## Document extract
Cheesecake expertise

I bake pies, tarts, cookies and breads much more than cake or cheesecake. So I've got a question for any cheesecake experts out there. Because of a typo in the recipe, I once baked a cheesecake at 250 F (in a water bath) instead of 350 F. I saw the problem and just kept it in the oven until it wasn't seriously jiggly in the center any longer. It turned out beautifully and everyone begged for the recipe. (Thank god for happy mistakes.) I'm wondering if it's an approach you could take with pretty much any cheesecake - long and slow, in a water bath? Thanks.

Pegeen
  • Posted by: Pegeen
  • October 25, 2013
  • 4843 views
  • 6 Comments

6 Comments

Pegeen October 26, 2013
Chef Ono, I'd like to write "Going by time is a fool's errand" in magic marker on the front of my oven. It reminds me of the Eisenhower quote, "Plans are worthless but planning is everything."
 
Pegeen October 26, 2013
Well while we're at it, would anyone care to recommend a cheesecake recipe they really love? I was thinking of this one with chocolate-marbled pumpkin and a brownie crust, because there will be lots of kids and the chocolate would hopefully appeal to them. And how much fun would it be to make that beautiful swirly top, like marbled paper.
http://www.foodandwine.com/recipes/marbled-pumpkin-cheesecake-with-a-brownie-crust

Any suggestions very welcome!
 
Pegeen October 26, 2013
Thanks, everyone. These are great tutorials on cheesecakes. I'll give it a dry run before Thanksgiving.
 
ChefOno October 25, 2013

You asked for cheesecake expertise and I'm not sure I can offer that. But I can explain a little of the science behind the technique:

Low and slow here is not the same as when braising or roasting, but it can help nonetheless. The slower you cook a cheesecake, the less chance there is to overshoot and overcook. Cheesecake is a custard, nothing to be gained from slow cooking per se. But overcooking, and thus over coagulation of the egg proteins will definitely cause trouble, cracking being one issue, dry texture another.

That said, the water bath is there to modulate the oven's heat, the idea being to slowly and thus evenly transfer heat to the cake's mass. My guess is there will be more of a difference in water temperature due to the size of the bain marie than the oven's temperature. The laws of physics state the water bath cannot exceed boiling (212F) no matter how high the oven is set. In fact, due to evaporative cooling, it won't even approach that temperature. (Oven temp will have some effect on browning but that's another issue.)

## Extracted information
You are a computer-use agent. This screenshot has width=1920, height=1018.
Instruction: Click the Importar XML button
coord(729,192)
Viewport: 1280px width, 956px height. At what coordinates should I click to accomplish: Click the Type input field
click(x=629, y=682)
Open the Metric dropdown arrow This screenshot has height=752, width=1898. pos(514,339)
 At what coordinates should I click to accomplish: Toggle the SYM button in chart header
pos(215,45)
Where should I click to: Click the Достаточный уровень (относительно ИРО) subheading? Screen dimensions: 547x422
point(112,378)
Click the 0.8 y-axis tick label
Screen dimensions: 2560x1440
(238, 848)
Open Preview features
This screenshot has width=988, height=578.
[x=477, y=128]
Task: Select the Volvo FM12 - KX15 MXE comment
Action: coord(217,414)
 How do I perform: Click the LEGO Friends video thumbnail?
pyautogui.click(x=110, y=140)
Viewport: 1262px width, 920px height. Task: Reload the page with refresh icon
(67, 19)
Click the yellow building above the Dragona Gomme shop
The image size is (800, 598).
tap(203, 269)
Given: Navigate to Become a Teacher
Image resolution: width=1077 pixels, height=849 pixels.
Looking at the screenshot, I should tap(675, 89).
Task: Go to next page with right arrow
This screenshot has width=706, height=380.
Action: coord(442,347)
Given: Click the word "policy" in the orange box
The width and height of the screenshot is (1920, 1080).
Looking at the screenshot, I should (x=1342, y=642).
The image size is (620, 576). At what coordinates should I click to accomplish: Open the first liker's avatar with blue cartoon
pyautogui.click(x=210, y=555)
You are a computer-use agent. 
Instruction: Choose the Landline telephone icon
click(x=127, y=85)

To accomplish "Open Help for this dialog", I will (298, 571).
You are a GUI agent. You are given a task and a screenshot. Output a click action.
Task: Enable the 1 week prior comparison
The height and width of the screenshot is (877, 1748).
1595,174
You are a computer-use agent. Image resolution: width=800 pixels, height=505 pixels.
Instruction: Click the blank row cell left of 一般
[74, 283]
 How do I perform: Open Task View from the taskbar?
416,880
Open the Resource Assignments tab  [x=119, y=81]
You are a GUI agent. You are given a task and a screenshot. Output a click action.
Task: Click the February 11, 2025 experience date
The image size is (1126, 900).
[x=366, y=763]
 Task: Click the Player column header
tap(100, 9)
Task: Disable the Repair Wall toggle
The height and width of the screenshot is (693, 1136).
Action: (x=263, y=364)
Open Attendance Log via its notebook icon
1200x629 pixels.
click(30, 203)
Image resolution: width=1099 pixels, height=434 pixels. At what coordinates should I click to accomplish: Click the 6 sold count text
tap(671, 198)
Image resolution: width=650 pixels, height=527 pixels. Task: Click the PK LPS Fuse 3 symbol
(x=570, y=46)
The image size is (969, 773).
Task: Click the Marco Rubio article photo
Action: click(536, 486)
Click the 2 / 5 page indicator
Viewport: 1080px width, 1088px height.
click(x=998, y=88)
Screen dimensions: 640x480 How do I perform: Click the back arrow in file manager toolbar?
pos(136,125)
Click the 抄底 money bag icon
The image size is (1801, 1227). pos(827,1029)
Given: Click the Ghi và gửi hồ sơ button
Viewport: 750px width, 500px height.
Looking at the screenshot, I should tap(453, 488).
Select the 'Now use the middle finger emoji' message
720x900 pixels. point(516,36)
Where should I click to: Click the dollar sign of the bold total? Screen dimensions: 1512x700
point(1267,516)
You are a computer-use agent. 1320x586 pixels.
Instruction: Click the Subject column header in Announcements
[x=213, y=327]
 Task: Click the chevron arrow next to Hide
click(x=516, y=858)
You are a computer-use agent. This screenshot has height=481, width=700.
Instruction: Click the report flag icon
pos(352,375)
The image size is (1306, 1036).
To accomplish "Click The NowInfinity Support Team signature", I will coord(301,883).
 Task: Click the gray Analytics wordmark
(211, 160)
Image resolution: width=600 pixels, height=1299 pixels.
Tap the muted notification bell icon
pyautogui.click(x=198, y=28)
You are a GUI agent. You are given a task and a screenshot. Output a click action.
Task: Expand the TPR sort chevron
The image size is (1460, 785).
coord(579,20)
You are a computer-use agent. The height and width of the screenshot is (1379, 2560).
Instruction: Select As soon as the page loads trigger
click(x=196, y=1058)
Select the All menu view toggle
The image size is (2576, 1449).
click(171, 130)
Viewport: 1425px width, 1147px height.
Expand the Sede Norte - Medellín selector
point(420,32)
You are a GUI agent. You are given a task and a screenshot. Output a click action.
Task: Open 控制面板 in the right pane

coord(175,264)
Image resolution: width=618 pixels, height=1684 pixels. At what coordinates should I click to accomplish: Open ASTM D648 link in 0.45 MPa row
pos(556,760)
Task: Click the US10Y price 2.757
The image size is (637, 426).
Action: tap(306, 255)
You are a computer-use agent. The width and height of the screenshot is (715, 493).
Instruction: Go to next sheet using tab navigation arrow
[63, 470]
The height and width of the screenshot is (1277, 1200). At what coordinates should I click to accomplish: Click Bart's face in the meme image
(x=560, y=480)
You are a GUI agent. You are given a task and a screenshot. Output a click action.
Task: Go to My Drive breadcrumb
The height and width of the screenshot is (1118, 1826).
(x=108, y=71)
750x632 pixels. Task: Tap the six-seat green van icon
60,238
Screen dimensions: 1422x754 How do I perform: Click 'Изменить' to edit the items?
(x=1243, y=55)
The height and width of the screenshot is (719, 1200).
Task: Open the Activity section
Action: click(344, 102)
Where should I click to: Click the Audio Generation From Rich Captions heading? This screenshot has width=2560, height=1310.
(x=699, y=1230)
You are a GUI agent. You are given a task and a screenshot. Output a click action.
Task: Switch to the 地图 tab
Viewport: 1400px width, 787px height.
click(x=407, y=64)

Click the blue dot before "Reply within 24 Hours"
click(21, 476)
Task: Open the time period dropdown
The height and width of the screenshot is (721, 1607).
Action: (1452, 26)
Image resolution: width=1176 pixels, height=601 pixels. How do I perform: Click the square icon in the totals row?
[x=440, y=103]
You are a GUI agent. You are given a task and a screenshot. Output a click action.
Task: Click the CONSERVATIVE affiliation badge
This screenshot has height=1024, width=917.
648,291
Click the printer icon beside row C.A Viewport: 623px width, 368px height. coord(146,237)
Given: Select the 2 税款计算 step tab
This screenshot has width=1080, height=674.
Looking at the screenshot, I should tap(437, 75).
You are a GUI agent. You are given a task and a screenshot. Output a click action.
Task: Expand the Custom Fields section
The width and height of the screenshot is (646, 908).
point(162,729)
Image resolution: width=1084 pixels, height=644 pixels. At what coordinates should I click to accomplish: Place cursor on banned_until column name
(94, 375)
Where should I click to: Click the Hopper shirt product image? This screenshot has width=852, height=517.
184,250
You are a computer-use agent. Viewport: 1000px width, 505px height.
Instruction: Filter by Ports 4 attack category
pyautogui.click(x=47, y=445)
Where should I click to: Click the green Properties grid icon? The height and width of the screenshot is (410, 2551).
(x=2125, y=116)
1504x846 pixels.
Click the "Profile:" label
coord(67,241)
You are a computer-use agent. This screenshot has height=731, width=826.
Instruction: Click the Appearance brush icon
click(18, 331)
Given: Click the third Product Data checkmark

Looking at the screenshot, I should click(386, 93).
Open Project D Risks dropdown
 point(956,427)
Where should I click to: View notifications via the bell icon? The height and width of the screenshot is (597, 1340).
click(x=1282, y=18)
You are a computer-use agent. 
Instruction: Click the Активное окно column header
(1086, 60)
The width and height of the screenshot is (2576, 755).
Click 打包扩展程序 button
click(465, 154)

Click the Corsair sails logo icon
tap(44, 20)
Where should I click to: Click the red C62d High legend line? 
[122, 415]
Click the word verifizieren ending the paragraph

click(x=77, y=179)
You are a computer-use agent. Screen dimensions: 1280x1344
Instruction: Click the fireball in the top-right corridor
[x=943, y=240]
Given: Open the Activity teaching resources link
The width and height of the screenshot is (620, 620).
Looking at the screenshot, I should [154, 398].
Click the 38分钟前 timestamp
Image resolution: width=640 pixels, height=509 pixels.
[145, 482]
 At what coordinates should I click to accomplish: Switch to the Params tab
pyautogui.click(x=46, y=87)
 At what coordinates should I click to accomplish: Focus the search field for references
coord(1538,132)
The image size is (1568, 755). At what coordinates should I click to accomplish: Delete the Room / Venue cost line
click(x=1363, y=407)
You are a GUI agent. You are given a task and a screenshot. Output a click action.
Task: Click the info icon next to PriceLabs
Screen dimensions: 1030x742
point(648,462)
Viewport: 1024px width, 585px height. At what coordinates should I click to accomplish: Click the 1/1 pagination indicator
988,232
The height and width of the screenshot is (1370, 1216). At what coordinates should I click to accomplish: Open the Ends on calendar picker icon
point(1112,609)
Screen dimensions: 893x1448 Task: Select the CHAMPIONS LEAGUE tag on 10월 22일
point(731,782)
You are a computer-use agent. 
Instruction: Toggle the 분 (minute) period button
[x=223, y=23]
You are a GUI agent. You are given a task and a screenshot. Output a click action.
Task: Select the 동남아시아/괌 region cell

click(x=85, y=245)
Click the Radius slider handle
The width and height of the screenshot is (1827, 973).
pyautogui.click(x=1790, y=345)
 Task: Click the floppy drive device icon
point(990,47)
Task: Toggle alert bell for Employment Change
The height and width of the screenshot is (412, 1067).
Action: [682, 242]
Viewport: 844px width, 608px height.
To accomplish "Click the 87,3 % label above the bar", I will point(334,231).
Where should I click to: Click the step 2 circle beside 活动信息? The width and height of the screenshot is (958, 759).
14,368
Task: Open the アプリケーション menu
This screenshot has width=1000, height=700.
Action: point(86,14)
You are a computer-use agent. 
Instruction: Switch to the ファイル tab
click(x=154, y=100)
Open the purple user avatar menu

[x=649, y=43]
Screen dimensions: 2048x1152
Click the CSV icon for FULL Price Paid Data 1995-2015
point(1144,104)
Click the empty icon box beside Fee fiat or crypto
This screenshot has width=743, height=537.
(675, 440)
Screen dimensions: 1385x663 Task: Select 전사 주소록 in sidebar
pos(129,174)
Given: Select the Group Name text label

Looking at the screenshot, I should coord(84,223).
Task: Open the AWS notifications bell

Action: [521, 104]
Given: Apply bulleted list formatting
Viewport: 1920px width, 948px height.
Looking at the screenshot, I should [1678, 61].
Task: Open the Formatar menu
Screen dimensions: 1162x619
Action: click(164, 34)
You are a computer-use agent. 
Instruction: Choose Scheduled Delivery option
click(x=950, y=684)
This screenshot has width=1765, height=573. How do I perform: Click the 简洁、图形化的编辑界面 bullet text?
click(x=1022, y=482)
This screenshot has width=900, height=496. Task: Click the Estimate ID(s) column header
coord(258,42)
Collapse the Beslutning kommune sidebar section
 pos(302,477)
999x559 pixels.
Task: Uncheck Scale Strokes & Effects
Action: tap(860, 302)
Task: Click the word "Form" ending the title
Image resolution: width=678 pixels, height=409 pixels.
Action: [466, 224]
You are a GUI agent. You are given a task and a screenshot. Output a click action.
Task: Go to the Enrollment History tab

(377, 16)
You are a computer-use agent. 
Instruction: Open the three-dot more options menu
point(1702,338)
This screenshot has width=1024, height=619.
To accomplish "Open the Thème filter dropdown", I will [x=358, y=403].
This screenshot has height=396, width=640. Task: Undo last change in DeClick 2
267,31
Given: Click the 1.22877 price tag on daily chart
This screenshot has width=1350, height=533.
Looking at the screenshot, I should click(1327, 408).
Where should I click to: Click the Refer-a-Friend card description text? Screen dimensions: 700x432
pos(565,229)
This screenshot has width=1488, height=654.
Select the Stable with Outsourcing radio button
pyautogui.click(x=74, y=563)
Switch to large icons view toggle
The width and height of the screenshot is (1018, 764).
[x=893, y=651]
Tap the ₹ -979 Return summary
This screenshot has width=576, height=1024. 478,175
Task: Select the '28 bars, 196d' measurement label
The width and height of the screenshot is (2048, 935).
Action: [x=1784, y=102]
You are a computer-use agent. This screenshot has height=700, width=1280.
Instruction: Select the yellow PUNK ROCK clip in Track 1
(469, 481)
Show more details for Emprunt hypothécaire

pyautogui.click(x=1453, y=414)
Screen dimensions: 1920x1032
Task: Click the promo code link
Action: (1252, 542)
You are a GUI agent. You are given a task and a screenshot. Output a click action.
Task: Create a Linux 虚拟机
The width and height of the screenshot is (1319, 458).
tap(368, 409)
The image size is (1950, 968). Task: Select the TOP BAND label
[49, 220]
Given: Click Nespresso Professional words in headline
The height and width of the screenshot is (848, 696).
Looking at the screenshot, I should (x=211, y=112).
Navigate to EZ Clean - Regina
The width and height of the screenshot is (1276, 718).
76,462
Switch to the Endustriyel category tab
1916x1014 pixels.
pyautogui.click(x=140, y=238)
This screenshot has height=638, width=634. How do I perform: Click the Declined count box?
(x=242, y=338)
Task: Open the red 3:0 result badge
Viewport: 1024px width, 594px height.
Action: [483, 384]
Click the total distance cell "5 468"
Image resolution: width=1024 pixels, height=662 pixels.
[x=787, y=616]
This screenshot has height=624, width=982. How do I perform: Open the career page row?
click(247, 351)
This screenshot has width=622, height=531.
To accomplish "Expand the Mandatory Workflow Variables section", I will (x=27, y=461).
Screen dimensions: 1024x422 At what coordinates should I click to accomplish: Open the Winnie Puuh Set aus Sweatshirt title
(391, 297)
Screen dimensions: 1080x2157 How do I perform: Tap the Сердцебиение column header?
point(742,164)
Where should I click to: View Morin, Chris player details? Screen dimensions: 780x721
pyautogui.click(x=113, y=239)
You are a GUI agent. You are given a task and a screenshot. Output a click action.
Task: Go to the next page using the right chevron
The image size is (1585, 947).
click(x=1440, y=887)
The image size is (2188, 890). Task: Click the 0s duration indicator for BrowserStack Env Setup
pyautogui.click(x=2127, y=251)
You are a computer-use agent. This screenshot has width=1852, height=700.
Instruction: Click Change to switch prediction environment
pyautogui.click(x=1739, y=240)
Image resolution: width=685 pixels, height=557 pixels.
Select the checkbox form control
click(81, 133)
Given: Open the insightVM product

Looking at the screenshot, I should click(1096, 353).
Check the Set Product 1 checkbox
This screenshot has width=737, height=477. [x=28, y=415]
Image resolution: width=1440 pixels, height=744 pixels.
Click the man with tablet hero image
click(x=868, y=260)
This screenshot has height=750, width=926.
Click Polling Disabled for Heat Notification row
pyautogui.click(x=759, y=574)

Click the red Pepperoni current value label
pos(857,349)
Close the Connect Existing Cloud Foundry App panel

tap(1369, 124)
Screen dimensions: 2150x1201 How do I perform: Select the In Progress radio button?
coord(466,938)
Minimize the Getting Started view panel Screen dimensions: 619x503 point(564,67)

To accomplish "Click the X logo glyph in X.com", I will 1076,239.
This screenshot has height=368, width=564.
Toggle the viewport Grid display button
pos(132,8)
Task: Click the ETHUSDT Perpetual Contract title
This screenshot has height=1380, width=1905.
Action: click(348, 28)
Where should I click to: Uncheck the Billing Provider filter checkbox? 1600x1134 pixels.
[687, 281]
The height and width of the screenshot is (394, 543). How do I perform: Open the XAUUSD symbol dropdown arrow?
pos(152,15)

## Task list
a. In the cheesecake discussion, at what oven temperature was the cheesecake accidentally baked because of the recipe typo?
b. Continue the cheesecake discussion from the point where the text ends.

## Responses
a. It was baked at 250 F in a water bath instead of 350 F.

b.
Regardless, the critical issue here is to not allow the egg proteins to get too hot. Your best weapon is cooking by temperature rather than by time. And by temperature, I mean the cheesecake's temperature. Stick a probe in it and kill the heat at 155-160F. Going by time is a fool's errand. The time it takes for any given mass to reach a given temperature is dependent upon many factors including, and specifically, the temperature of the ingredients at the start of baking. I'm sure there are bakers who can consistently pull their cheesecakes based upon a jiggle test like Cynthia can. I'm not one of them but I can nail the temperature every time.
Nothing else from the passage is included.